I think what’s missing in that kind of argument, as true and as good as it is, is a larger political context. You do need to have a middle class society for successful democracy. This has been known ever since Aristotle’s Politics: that the middle class is the best, most stable, and most just social foundation of an enduring republican regime.

And so, in a way, the statesman’s question is what do you need to obtain and then sustain a middle class sufficiently broad, and numerous, and wealthy to make democracy viable, a republican government viable? And, you know, a very high level of taxation is compatible with a middle class democracy under certain conditions. If you’re in World War II, you may need 70% or higher tax rates—probably you don’t, or you rarely do—but it’s conceivable that you would need to capture, you know, a very high percentage of the national income for national defense under those circumstances.

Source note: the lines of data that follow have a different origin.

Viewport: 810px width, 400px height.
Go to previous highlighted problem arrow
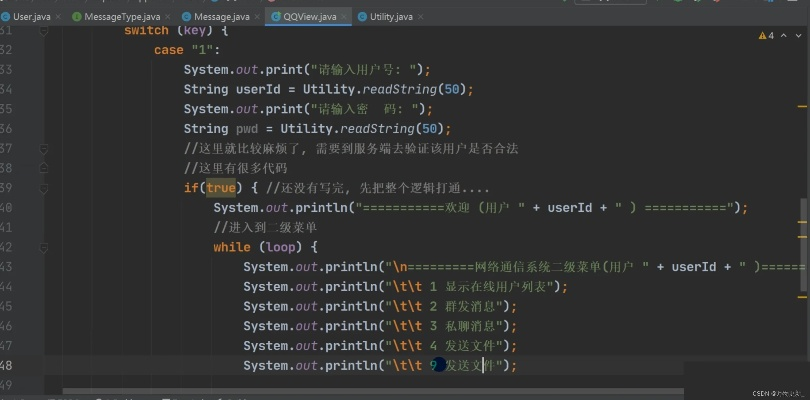click(783, 36)
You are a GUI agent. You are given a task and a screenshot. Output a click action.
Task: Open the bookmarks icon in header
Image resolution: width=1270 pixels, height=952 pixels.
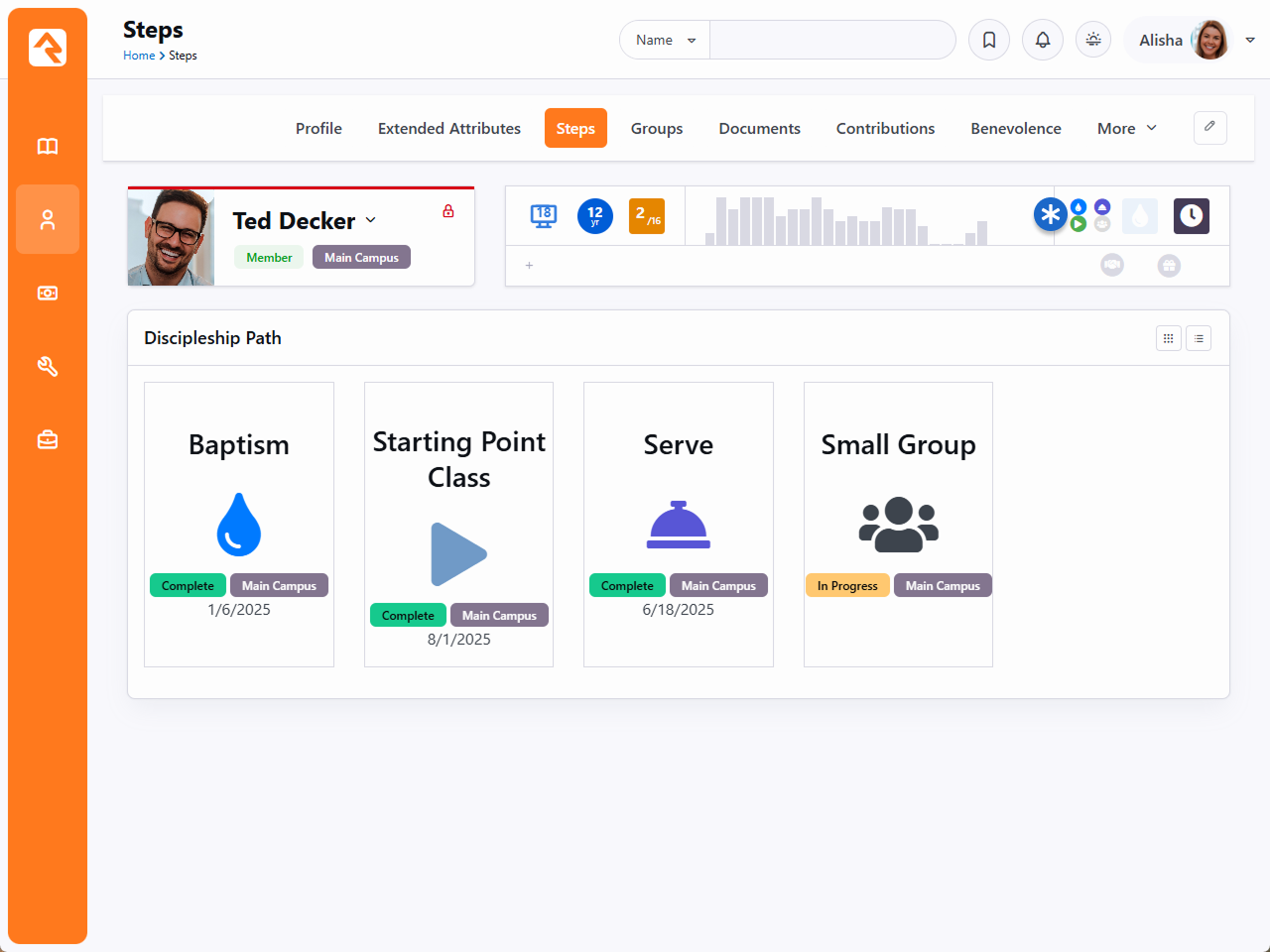tap(989, 41)
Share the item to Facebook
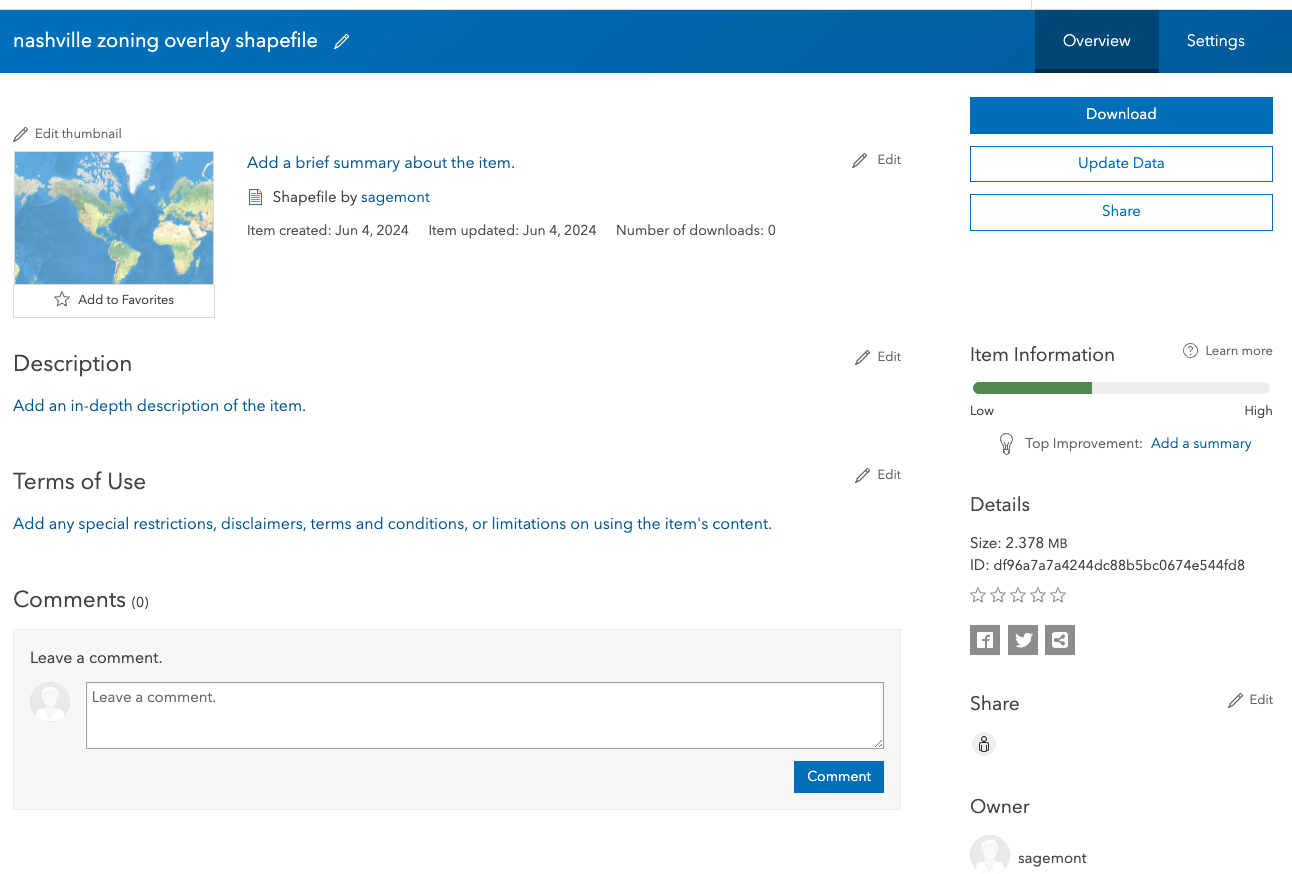Image resolution: width=1292 pixels, height=874 pixels. 984,639
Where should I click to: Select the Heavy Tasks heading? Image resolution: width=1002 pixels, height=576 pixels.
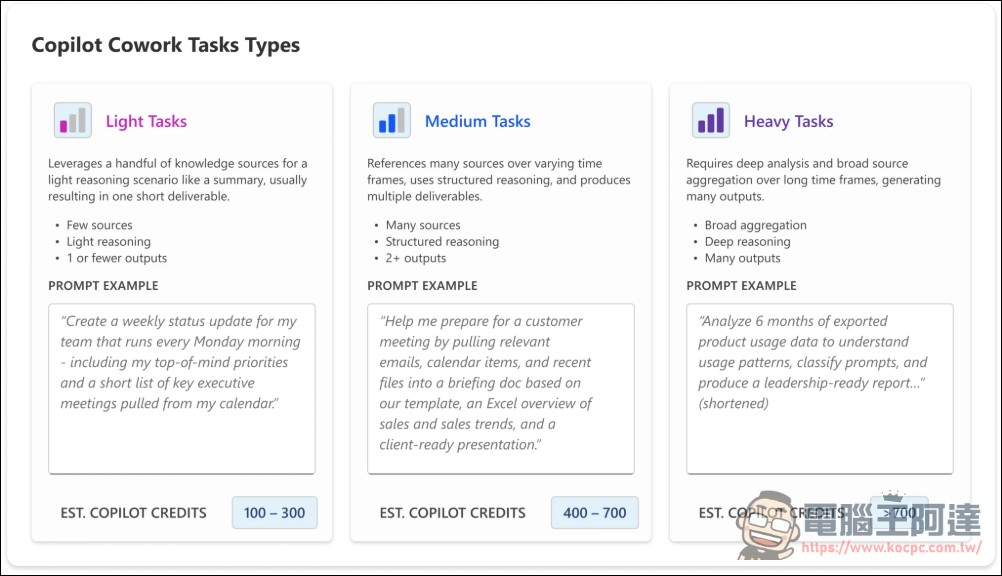(788, 121)
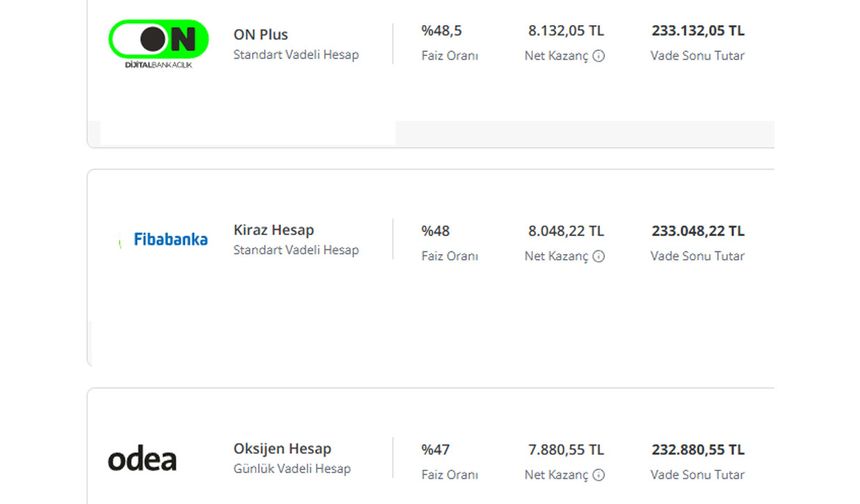Click the Günlük Vadeli Hesap subtitle
The image size is (860, 504).
coord(292,469)
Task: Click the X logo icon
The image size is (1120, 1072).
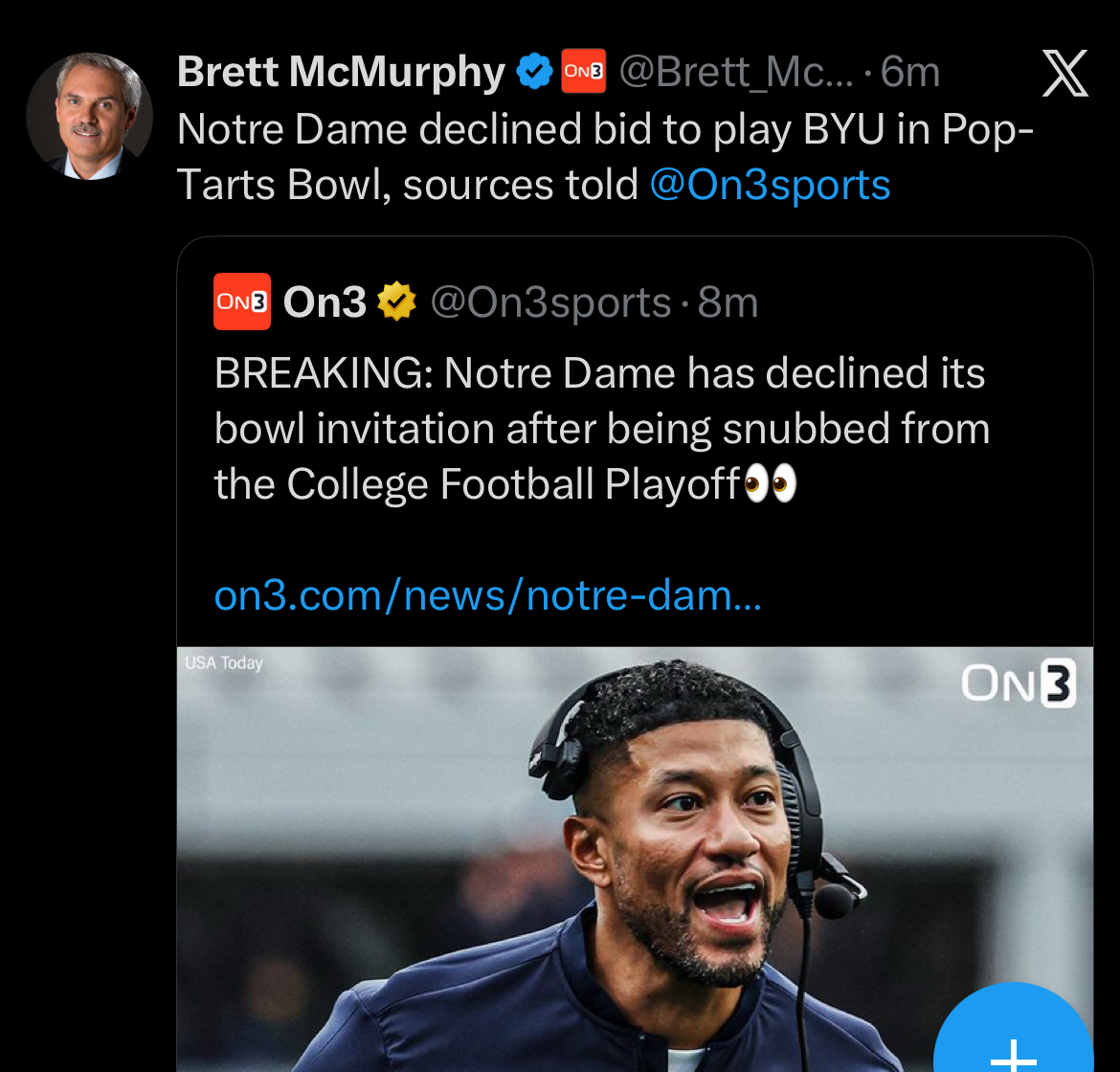Action: (1064, 74)
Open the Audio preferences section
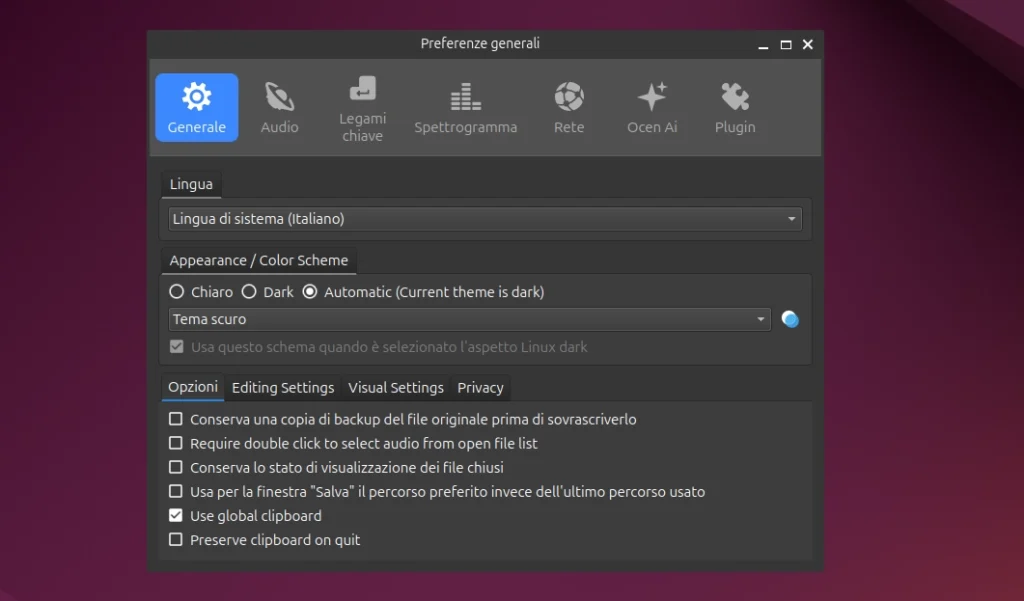The width and height of the screenshot is (1024, 601). (x=279, y=108)
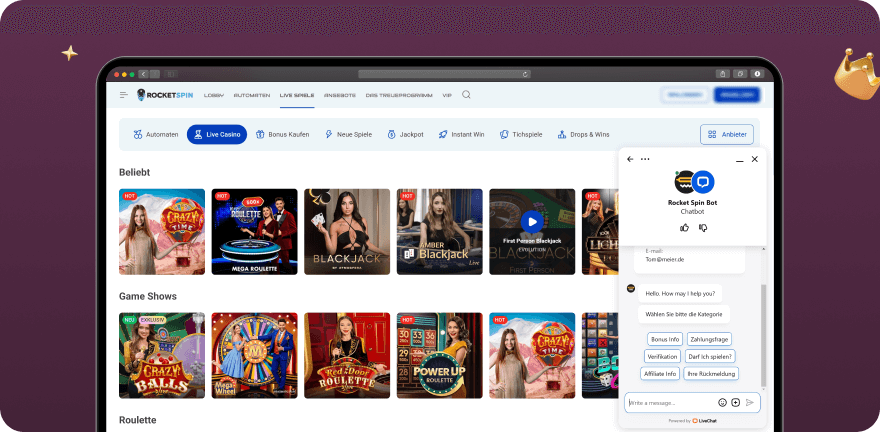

But when you are spending three percent of GDP on national defense, as you are now, where’s the money going? Where is the wealth tax going? And it’s not just a case of the inefficiency of the extracting mechanisms of the federal government. It’s a case of taking people’s property, their money, which they have owned and which helps to make them responsible democratic citizens—the management of it, the care for it helps to make them better citizens—and confiscating it and blowing it on various socialist projects—I think we could use that old hoary term in this case without too much distortion—you know, in an attempt to transform a middle class democracy into a very different kind of society in which the distribution of income and the basis, you might say, of the middle class is subject to government design, and superintendence to a very great degree, and basically at the whim of a class, which is itself not part of the middle class or not part of the—has a different set of mores than the broad middle class, and indeed sees themselves as answering to a different law than the one that they wish to apply to everybody else.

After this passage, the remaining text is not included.